The real point of MMORPGs is multiplayer. Sure, you can trot around solo if that’s what curdles your cream, but then you may as well play a game designed for solo play, where the developers needn’t worry, for example, about what impolite players may do to exploit a potentially entertaining device. Although I’ve got a character that joins groups ad hoc, he still spends much of his time soloing, and both forms of play are beginning to pall. So we’re going to try playing a dedicated group – that’s a group of characters used only for that purpose, not a group of enthusiastic players. Eileene, her sister, and I will create alts for a three-man group and play at once.

Since Eileene will, of course, use her computer for this, I have to use my own, and it wasn’t really up to the task. Oh, the program ran, but memory shortages created all kinds of weird blips across the screen as I moved, and the sky flashed with bizarre colors. Worse, lag, the pause between a function’s execution on the server and its display on a player’s screen, was deadly; I could be slaughtered by a monster before it appeared on my monitor. So off my computer went for a memory upgrade.

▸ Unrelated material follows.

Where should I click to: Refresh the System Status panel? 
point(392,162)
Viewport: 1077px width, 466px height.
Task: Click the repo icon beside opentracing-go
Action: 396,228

I felt like I was compromising my principles. The massive spiral of memory requirements is in large part to the importance of eye candy to the market. Computer games live or die on the quality of their graphics and sound. A game can enjoy good sales legs with mediocre play and bitchin’ explosions, but a drab game with otherwise top-notch design is, at best, an also-ran, destined for the bargain bins, no matter how many review magazines appreciate its ingenuity or balance. So I plant my flag in the sand next to classic games, playing them until I squeeze out every drop of juice. Zork and Imperialism and SimCity 2000 are still great, with or without all the bells and whistles. The freedom from frequent upgrades is a happy side effect of my policy, rather than the purpose, but I get used to feeling like a purist. Running out of memory feels like selling out to mere video games.